Environment & Energy
In reply to the discussion: Hydrogen station explodes in Norway, fuel cell car sales suspended [View all]NNadir
(35,273 posts)...as hydrogen.
As I often point out, the International Journal of Hydrogen Energy's first issue was in 1976.
It's not true at all, that the billions year old physical properties of hydrogen have changed have changed from 1976, these being its extremely low viscosity, its incompatibility with many metal alloys, its extremely low heat of vaporization, and its possession of the third lowest critical temperature, 33 K, 33K above absolute zero. Only 3He and 4He have lower critical temperatures.

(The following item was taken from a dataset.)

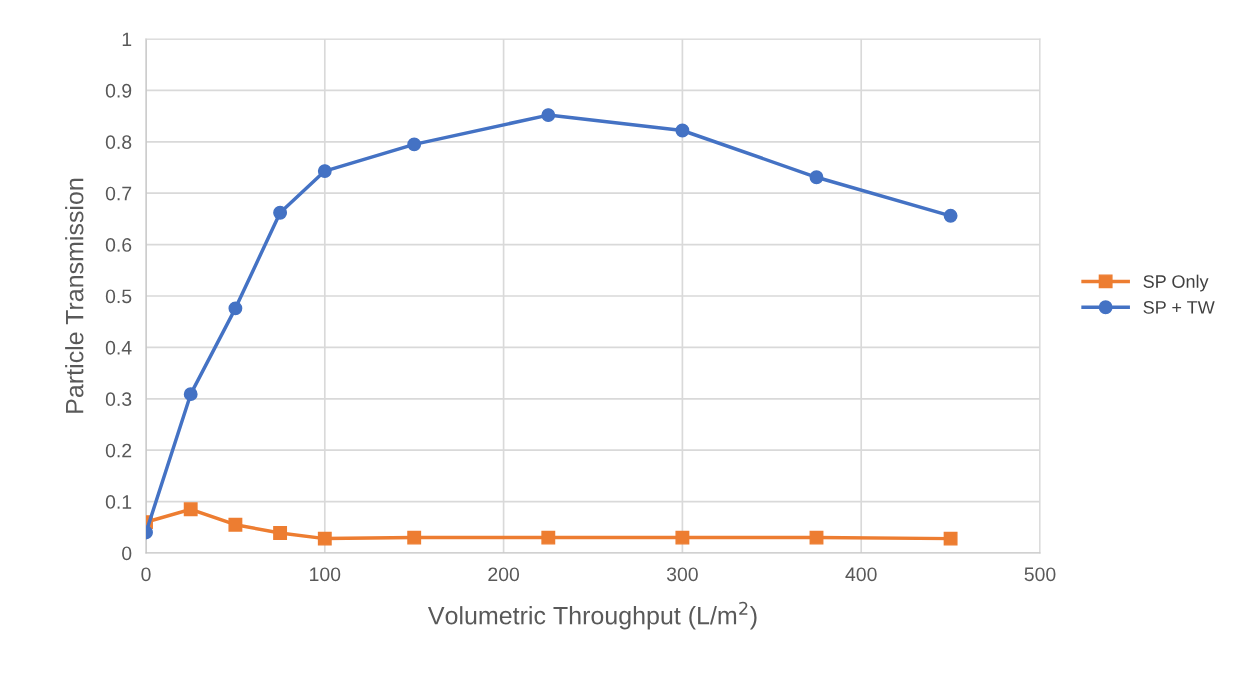 This screenshot has width=1245, height=674. What do you see at coordinates (118, 502) in the screenshot?
I see `y-tick-label: 0.1` at bounding box center [118, 502].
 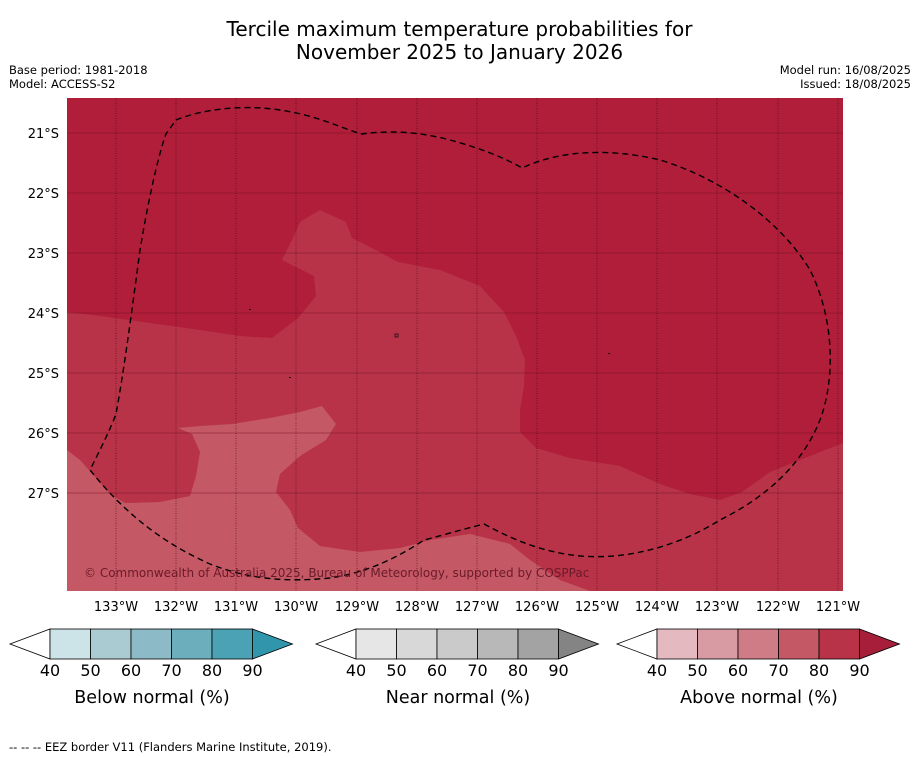 I want to click on lat-label: 22°S, so click(x=44, y=194).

I have posted more recent examples of this dangerous hydrogen scam.
I have seen here, in this space, from people working tirelessly at rebranding fossil fuels as hydrogen, much carrying on insipidly about the Fukushima reactors, which were destroyed by a hydrogen explosion, whines about trivial harmless tritium releases, but, there is very little evidence that radiation releases from the reactors killed anyone, meaning that the hydrogen explosion at AB Specialty Silicones in Waukegan, Illinois, which killed four people shows that hydrogen is more dangerous than failed nuclear reactors.
Hydrogen blast led to deaths at US silicones plant
The plant made custom silicone products that are used in a wide variety of industries, including personal care, chemical manufacturing, adhesives, sealants, and coatings. It ran 24 hours a day and employed 88 people who worked in three shifts.
However, despite the output, the quantities of material the facility used and stored fell below threshold levels triggering oversight by the US Environmental Protection Agency’s Risk Management Program or the Occupational Safety and Health Administration’s process safety management standard, the CSB says.
The hydrogen explosion took place in an area where the company made a silicon hydride emulsion. The blast was felt 30 km from the facility...
Now, this too, was in 2019, and if I were working at rebranding fossil fuels as hydrogen by posting slick dishonest promotional videos on the internet, I would try to argue that all the problems have been solved, and that after billions of years, there's been a recent change in the physical and chemical properties of hydrogen, but that's not what I'm doing here.
I have posted more recent examples, for instance the million dollar fuel cell bus that blew up in 2023, which as of this writing was last year.
Fuel cell bus in California destroyed after explosion during refuelling.
The million dollar bus, as I noted in the post, may have well left the area contaminated with fluorocarbons.
Um it appears the properties of hydrogen, unchanged for billions of years, did not change between 2019 and 2023.
By the way, posting pictures of battery fires does not say a damned thing about hydrogen safety. There are vastly more batteries on this planet than there are Potemkin crappy hydrogen devices.. What matters is a per capita basis, fires per device. There are billions of lithium batteries on this planet. How many fuel cells?
For the record, I'm a scientist, and not a sales person trying to rebrand fossil fuels as "hydrogen." As a scientist, I am aware, as I often state, of one of the most important laws in physics, the second law of thermodynamics. Thus I can tell the difference between stored energy - which involves always the loss of primary energy to entropy - and primary energy. Batteries and hydrogen are both forms of stored energy, and thus both are thermodynamic wasting schemes, the hype for which I generally hold in contempt, but in my considered opinion, hydrogen is far more dangerous than batteries. I have worked with and used both, although hydrogen only on a lab scale.
I oppose utility scale batteries, but surely not as much as I oppose consumer hydrogen.
One of the notable things about collecting a catalyst from a hydrogenation, usually platinum, on a Buchner funnel is that the catalyst will sometimes spontaneously ignite the filter paper when exposed to air. It doesn't take all that much to make hydrogen burn, which is why it is too dangerous to be hyped as a consumer product, irrespective of how much fossil fuel companies want to push it as "green," which it isn't.
I have seen hydrogen ignite many times, spontaneously, albeit on filter paper where I more or less expected it, although I've used hydrogen far less than I use portable computers and cell phones. I have seen far more ignition of hydrogen than I have seen batteries ignite, although I have observed both. I don't need special detectors in my house to have a battery in it, but I wouldn't want to have hydrogen in my home without very specialized detection equipment.
Have a wonderful evening. Thank you for your revealing comment.